Tomáš Oplištil (Realia): Rent indexation is working for us

Published: 02. 06. 2023

Tell me about Realia’s investment strategy these days. Have you had to adjust to changing conditions?
We haven’t changed a thing since the beginning. At the beginning we decided we will buy completely occupied retail parks, and have no development in the fund. In practice, that means if we buy a park on Monday, on Tuesday we have cash flow from it.

We of course also focus on long lease agreements, and along with that we have long bank loans, usually five years. That’s why we were able to make a 15% return last year, because we have fixed interest rates. Our average interest rate on a fund level is 2.9%, all-in, and the next fixation of the loans is in about three years. So, from the point of view of the existing portfolio, we don’t really worry about what’s happening with interest rates.

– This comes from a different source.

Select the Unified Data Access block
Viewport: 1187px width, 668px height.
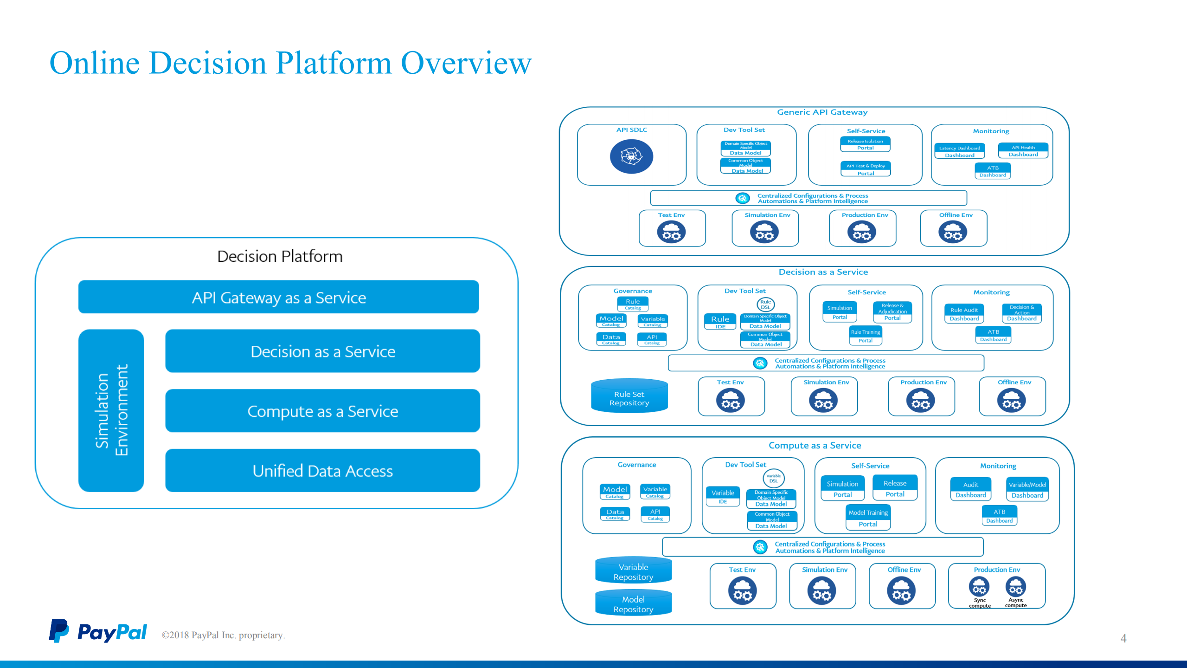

What’s the breakdown of your income and your loans?
We make 60% of our income in euro and 40% in Czech koruna and it’s the same breakdown for our loans. The average interest rate for euros is 2.4% and the average for koruna is approximately 3.7%, so the mixed average is 2.9% for the whole fund.

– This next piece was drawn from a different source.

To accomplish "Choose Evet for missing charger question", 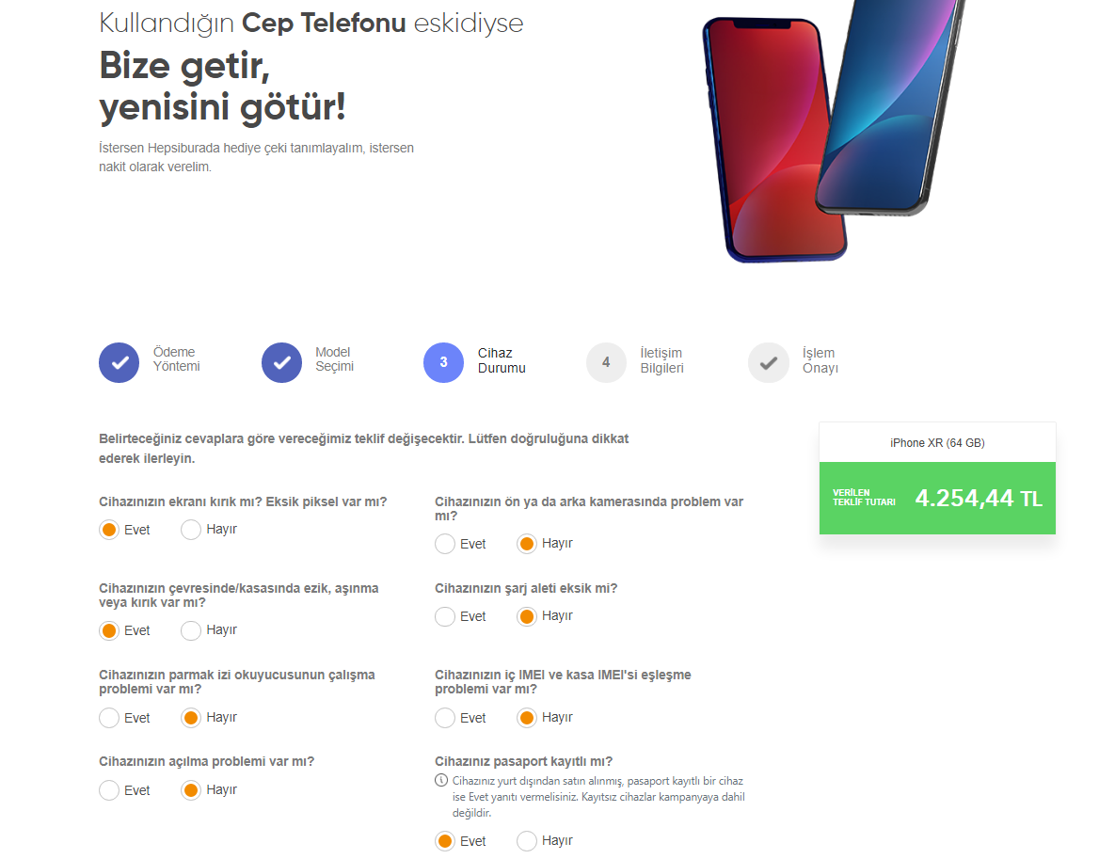I will click(x=445, y=616).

Covid was arguably the ’break out’ moment for retail parks. Are they still popular, because investors are confident they could survive the next pandemic, or is it more now a more general confidence about them?
I’d say it’s more general. When we do new transactions or lease renegotiations, nobody talks about Covid anymore. I think Covid gave retail parks a real push and now everyone knows about them. Investors remember how durable this asset class was during Covid.

What are Realia’s targets?
We made an internal target to reach a portfolio value of at least CZK 3 billion. We’re halfway there at about CZK 1.6 billion. We are not in a hurry; we choose retail parks carefully. We prefer quality over quantity.

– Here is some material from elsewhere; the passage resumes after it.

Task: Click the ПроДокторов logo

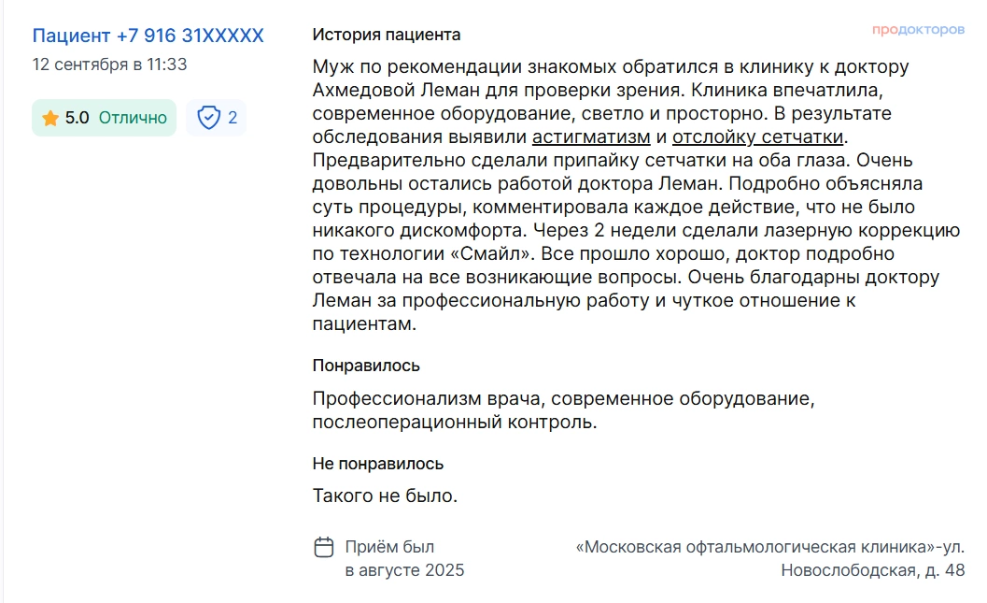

What are your incentives, as fund managers? Are you success-based or do you get paid for increasing the size of your assets under management?
Not for us. All our management including the founder have our own money in the fund. The way it works is first we have to deliver a 6% return on Czech income and 5% in euro. If the fund achieves that, then the rest of the profits are split in a defined way between fund investors, owner and managers. That means we’re highly motivated — not just to be big but that everything works properly in order to drive profits. There’s no direct management fee like the way the most of the funds do it.

Six percent is about what you can earn these days just by putting your money in a savings account. Are you worried about redemptions, and has it become tougher to raise new money from outside investors?

First, we treat our investment as a mid or long-term one. That means the minimum investment period is 4 years, whereas these high interest rates are probably just for this year and next year. We’re aiming of course for at least 6%, but if the fund exceeds that we split it with investors. So, I think they have reasons to put money in our fund and last year’s results confirm that.

But to answer your question, there’s definitely been an impact. More and more investors have been deciding to put money into the bank and look for the next opportunity. In terms of fund raising, it was definitely a bit of a complication. But that’s the same for all the funds.

Not all funds may not be in such a strong position in terms of debt. Do you expect to see opportunities to buy retail parks as some investors come under pressure?
We have seen opportunities over the last 12 months and I feel there is still an opportunity to get assets at a good price if the seller is under pressure.

How’s rent indexation working for you?
Lovely. It’s my favorite question. With inflation at 15%, it creates a lot of revenue. We’ve managed to transfer it all into the invoicing, even though we’d been thinking about trading a discount on inflation for lease prolongations.

Doesn’t that mean your tenants are able to increase their own revenues as well through price increases?

Some of them actually increased their prices prior to inflation, so they were pretty ready for the situation.

It must also mean you’re confident you could fill the space if some of your tenants couldn’t or wouldn’t accept it.
That’s the situation. I’m not saying the market is extremely easy. Some companies are hesitating about expansion right now, but we know some others who are looking to expand in the Czech market. So, we’re not very worried about re-leasing the space.

What’s the yield for retail parks at the moment?
Reports from real estate agencies say it’s 6.25% for prime yields for the first quarter. My assumption on the market level right now is around 6.5%.

Does that mean if there was one on sale for 6.5% you would consider buying it?
It would depend on the quality. For example, with our fund we have an average yield of 7.1% because we made good acquisitions directly to the fund. If there’s a quality product we can buy for between 6.5% and 7%. But if we are buying a retail park where there is no good initial financing that we could take over, then due to the current rates we are forced to act above 7%.